▸ EXERCISE DIRECTIONS: Work out how many lines of the records hold the string "computer", and reply with that number alone.

▸ INFORMATION SHOWN:
=-=-=-=-=
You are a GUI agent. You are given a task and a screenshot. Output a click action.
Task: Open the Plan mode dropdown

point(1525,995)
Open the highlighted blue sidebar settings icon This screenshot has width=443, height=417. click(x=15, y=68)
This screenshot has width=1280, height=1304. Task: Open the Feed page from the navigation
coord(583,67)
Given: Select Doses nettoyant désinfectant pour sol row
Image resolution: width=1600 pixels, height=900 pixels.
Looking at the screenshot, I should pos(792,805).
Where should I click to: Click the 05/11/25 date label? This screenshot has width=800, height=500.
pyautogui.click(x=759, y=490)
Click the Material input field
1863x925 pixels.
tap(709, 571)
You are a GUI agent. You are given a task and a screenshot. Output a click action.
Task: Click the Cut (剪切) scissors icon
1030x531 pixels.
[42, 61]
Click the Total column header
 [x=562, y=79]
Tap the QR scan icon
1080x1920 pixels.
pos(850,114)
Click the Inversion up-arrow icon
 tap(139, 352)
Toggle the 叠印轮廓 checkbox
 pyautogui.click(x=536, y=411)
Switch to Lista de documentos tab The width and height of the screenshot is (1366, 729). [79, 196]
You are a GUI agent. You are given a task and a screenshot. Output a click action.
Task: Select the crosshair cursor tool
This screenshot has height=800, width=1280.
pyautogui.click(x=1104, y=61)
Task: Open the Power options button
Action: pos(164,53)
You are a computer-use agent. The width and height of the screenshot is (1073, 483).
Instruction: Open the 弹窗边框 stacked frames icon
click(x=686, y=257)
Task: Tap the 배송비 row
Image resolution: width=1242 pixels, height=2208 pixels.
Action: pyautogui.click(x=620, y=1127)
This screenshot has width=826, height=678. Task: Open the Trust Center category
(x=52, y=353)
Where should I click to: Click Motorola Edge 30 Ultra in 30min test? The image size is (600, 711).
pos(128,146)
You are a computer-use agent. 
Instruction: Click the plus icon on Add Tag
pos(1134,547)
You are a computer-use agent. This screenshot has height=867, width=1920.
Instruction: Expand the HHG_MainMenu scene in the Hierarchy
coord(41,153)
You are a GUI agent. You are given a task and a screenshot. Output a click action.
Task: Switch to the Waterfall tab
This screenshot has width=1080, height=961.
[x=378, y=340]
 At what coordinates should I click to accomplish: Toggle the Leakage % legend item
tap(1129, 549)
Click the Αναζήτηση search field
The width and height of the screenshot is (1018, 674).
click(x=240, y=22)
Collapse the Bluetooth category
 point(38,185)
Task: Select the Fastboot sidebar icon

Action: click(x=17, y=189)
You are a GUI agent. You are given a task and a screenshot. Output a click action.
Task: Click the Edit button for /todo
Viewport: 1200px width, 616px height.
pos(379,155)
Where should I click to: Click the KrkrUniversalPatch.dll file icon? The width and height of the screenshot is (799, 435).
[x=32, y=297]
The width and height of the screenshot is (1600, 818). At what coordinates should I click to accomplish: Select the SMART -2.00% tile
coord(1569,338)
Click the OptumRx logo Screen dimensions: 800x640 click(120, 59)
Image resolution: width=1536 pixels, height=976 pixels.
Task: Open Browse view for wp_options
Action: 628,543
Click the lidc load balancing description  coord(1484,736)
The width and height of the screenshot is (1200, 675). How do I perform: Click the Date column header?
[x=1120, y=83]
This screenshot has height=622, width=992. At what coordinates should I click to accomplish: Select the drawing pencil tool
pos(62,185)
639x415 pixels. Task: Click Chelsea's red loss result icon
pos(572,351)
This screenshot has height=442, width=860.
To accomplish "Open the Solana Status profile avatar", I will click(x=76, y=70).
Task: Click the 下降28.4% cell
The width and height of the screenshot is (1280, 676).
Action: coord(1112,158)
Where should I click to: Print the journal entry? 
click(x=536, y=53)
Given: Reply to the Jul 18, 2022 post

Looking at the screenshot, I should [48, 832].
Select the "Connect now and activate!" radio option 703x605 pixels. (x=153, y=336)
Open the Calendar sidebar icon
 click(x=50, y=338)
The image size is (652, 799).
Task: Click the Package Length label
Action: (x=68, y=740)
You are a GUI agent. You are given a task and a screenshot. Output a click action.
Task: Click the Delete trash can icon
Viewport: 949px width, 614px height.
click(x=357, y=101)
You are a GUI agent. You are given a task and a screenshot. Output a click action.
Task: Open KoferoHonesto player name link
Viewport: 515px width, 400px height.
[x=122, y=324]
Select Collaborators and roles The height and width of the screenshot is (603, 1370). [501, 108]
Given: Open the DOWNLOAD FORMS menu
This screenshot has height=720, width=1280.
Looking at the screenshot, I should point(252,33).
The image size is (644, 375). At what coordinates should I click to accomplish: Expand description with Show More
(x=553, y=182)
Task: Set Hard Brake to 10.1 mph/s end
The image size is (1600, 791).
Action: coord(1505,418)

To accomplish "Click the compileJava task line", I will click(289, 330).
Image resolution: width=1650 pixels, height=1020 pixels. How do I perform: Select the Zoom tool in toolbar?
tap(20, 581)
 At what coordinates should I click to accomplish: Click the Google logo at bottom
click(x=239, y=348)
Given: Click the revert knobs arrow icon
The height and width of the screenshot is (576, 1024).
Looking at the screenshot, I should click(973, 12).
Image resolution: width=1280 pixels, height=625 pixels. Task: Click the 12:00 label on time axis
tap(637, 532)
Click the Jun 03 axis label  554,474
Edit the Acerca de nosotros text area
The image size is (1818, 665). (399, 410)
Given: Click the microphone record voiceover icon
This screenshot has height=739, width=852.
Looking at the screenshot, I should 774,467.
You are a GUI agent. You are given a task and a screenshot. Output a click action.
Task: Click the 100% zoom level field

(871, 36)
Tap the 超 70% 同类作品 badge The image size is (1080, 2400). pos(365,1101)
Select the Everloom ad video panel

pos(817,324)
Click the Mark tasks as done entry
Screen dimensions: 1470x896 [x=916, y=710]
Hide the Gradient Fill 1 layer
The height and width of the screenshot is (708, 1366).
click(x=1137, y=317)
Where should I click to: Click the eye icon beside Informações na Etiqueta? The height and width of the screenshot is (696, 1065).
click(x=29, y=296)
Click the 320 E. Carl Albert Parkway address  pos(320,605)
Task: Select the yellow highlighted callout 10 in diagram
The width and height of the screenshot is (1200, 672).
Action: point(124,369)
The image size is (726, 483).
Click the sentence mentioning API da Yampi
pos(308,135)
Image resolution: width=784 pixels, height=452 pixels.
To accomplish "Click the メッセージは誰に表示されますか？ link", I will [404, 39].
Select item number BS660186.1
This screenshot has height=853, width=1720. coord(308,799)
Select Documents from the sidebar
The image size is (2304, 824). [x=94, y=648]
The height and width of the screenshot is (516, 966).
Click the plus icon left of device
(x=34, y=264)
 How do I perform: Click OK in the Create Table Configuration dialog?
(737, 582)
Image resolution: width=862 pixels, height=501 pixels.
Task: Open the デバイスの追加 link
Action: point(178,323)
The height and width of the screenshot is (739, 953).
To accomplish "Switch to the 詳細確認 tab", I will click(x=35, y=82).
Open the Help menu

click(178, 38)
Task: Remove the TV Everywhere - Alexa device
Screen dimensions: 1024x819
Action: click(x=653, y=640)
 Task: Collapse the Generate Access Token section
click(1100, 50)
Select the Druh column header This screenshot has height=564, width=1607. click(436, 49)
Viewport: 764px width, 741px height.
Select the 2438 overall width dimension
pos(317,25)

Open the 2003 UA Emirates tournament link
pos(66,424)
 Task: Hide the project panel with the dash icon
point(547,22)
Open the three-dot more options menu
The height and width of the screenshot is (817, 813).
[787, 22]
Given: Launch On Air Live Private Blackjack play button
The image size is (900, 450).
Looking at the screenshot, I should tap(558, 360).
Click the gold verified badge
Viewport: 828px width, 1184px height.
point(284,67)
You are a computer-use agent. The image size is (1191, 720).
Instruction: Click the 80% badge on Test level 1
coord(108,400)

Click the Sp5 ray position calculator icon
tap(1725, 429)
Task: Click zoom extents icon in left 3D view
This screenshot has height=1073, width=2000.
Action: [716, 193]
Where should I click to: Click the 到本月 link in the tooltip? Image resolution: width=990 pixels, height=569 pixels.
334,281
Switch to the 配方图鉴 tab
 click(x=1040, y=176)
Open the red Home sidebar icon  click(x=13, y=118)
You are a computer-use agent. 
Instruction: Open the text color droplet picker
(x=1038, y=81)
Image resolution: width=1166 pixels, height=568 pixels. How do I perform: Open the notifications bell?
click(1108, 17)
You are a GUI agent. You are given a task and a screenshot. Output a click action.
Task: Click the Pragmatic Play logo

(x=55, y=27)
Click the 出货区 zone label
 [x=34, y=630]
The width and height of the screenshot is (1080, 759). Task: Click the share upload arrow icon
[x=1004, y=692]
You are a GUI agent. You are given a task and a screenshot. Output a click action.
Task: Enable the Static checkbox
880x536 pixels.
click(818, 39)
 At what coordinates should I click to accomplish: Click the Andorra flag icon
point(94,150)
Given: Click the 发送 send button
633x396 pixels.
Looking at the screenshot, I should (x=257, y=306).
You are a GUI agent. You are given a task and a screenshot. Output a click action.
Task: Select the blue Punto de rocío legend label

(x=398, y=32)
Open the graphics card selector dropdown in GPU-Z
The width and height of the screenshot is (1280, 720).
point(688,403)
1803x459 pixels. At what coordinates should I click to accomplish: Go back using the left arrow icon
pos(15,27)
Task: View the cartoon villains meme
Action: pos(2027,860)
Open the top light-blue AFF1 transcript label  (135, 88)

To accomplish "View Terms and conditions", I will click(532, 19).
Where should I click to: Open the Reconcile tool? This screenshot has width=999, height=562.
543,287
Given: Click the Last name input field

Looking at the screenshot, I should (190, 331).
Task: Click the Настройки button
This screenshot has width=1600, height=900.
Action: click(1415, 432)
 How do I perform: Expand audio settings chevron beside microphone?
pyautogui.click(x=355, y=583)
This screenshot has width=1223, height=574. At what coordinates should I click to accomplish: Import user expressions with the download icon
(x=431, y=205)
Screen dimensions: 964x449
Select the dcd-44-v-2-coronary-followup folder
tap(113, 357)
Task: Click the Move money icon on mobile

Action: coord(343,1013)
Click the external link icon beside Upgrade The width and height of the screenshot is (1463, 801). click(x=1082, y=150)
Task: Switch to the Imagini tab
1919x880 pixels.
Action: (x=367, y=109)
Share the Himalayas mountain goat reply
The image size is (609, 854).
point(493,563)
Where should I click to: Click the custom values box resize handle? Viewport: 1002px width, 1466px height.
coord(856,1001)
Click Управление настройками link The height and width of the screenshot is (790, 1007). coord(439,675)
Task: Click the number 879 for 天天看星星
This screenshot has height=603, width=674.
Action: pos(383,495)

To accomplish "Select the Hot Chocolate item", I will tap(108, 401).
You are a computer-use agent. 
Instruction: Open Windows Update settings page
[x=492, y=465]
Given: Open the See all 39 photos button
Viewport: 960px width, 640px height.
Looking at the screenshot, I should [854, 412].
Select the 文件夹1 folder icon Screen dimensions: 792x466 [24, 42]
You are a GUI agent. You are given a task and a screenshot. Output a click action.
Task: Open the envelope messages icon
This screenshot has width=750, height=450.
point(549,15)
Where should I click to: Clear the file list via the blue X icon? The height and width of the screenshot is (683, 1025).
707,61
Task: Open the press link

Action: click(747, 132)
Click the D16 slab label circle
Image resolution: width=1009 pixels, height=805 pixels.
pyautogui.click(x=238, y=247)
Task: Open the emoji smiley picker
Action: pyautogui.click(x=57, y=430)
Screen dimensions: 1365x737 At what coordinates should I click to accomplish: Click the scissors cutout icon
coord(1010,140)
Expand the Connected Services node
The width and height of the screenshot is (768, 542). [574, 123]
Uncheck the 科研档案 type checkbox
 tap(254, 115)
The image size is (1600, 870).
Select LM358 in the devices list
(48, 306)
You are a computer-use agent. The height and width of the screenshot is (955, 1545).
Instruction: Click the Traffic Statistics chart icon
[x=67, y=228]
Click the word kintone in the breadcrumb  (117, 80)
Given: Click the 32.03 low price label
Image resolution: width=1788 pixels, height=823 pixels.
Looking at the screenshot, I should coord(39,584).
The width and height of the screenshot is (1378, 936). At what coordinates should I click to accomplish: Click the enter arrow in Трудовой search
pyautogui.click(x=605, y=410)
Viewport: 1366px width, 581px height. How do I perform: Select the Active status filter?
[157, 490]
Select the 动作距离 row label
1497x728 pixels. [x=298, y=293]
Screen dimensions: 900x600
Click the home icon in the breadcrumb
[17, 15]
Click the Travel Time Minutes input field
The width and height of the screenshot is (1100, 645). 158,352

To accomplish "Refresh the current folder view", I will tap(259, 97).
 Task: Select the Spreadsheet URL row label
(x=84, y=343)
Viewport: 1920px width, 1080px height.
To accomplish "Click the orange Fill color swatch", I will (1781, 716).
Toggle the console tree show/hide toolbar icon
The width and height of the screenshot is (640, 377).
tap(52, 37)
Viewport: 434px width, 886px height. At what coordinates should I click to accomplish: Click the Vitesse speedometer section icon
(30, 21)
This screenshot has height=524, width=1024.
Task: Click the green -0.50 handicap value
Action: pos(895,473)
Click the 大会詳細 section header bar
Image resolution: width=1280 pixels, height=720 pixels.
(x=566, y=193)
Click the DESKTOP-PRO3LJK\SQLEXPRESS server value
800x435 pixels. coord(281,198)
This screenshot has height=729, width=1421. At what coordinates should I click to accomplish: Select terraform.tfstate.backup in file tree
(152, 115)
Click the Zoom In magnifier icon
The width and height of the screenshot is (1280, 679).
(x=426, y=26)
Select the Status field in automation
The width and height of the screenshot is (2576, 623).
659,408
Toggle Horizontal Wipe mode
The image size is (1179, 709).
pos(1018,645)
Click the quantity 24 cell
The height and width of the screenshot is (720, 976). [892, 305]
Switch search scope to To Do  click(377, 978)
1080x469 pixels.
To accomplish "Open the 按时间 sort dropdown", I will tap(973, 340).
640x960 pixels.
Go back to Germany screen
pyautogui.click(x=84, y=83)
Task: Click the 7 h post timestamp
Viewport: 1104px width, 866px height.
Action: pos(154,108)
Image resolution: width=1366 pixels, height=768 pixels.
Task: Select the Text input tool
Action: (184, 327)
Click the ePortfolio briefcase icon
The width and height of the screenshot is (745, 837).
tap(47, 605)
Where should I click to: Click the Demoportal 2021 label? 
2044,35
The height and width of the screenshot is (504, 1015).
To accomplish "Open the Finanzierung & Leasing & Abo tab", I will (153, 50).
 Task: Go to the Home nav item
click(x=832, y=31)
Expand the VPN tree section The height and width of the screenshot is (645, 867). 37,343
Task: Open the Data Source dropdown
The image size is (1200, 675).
=-=-=-=-=
▸ RESULT OF THE TASK: 7